Sebbene le vendite verso il mercato statunitense incidano solo per circa tre punti percentuali sul prodotto interno lordo della Cina, l’impatto sull’occupazione è molto maggiore. Secondo Goldman Sachs, fra 10 e 20 milioni di lavoratori cinesi sono impiegati in settori orientati alle esportazioni dirette agli Stati Uniti. Perdere l’accesso a quel mercato rappresenta una sfida cruciale per la Cina, poiché nessun altro Paese eguaglia la capacità di assorbire prodotti ad alto valore aggiunto o il potere d’acquisto statunitense. Negli ultimi anni, Pechino ha cercato di dirottare parte delle esportazioni verso mercati come la Russia, ma la strategia mostra limiti evidenti: i consumatori russi acquistano prevalentemente beni di minor valore e il volume del mercato è assai inferiore. La Russia, inoltre, non è in grado di assorbire flussi commerciali paragonabili a quelli statunitensi. A peggiorare la situazione, i margini di profitto sui prodotti venduti nei mercati emergenti sono più bassi rispetto a quelli destinati agli Stati Uniti. La Cina resta inoltre fortemente dipendente dalle tecnologie statunitensi, in particolare dal software e dai semiconduttori avanzati, un punto di vulnerabilità che non può essere colmato con la sola diversificazione dei mercati. La perdita di partnership con aziende straniere come Apple riduce anche il trasferimento tecnologico e rischia di rallentare in modo significativo il progresso tecnologico del Paese.

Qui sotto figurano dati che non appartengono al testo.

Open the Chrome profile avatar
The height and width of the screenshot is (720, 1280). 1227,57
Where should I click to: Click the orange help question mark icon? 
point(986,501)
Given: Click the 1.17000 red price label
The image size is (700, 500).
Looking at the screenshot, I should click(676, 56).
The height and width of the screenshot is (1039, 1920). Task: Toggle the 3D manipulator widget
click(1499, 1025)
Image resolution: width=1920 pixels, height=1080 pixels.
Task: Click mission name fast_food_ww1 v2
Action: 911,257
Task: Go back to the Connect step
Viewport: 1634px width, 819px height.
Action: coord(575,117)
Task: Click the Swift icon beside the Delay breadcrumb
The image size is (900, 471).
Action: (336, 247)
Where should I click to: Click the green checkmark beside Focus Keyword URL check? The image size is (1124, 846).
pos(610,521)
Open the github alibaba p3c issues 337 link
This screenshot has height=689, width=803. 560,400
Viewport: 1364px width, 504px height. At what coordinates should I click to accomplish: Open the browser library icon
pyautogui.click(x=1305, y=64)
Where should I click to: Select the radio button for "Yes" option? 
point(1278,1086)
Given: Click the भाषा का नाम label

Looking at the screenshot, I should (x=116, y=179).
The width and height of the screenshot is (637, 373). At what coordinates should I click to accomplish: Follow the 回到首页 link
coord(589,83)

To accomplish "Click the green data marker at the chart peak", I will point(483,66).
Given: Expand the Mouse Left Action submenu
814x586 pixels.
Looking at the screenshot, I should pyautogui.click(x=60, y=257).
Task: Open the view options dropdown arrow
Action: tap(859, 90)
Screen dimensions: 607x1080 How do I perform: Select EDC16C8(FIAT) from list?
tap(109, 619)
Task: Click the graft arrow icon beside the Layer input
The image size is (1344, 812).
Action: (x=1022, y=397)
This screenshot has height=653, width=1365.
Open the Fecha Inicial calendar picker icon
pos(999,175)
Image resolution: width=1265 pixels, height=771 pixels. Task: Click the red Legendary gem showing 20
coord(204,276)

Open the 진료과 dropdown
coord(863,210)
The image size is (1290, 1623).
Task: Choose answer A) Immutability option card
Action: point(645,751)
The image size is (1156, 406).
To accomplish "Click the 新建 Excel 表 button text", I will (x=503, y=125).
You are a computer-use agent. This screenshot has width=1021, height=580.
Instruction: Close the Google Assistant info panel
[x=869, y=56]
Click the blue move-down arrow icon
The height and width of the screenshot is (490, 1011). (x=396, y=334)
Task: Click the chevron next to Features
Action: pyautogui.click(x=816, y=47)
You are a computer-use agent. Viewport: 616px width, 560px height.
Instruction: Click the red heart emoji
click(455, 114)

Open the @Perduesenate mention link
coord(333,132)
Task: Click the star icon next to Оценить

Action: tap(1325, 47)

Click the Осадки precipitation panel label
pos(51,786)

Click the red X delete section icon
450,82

La questione di fondo è capire se questi cambiamenti rappresentino una fase temporanea o una trasformazione strutturale permanente. Diversi fattori inducono a pensare alla seconda ipotesi. Anzitutto, i miliardi già investiti nelle infrastrutture produttive in India costituiscono costi irrecuperabili, rendendo economicamente svantaggioso tornare indietro. In secondo luogo, le tensioni tra Stati Uniti e Cina hanno natura strutturale, originate dalla competizione di lungo periodo per la supremazia tecnologica e geopolitica, e non da meri squilibri commerciali contingenti. Tale confronto difficilmente troverà una soluzione definitiva, mentre i rapporti bilaterali continuano a deteriorarsi.

Per le multinazionali, la gestione del rischio è diventata una priorità. Dopo le gravi interruzioni nelle catene di fornitura durante la pandemia di Covid-19 e la guerra commerciale tra Washington e Pechino, molte aziende privilegiano oggi la resilienza rispetto alla riduzione dei costi. Tuttavia, la burocrazia, le restrizioni all’importazione e normative imprevedibili hanno frenato il pieno impegno delle grandi imprese internazionali in India. Ciò non significa che torneranno in Cina: alcune potrebbero spostarsi in Vietnam, altre confidare in un miglioramento della politica industriale indiana, e molte hanno probabilmente già concluso che affrontare la complessità burocratica dell’India sia un prezzo accettabile pur di sganciarsi dal mercato cinese.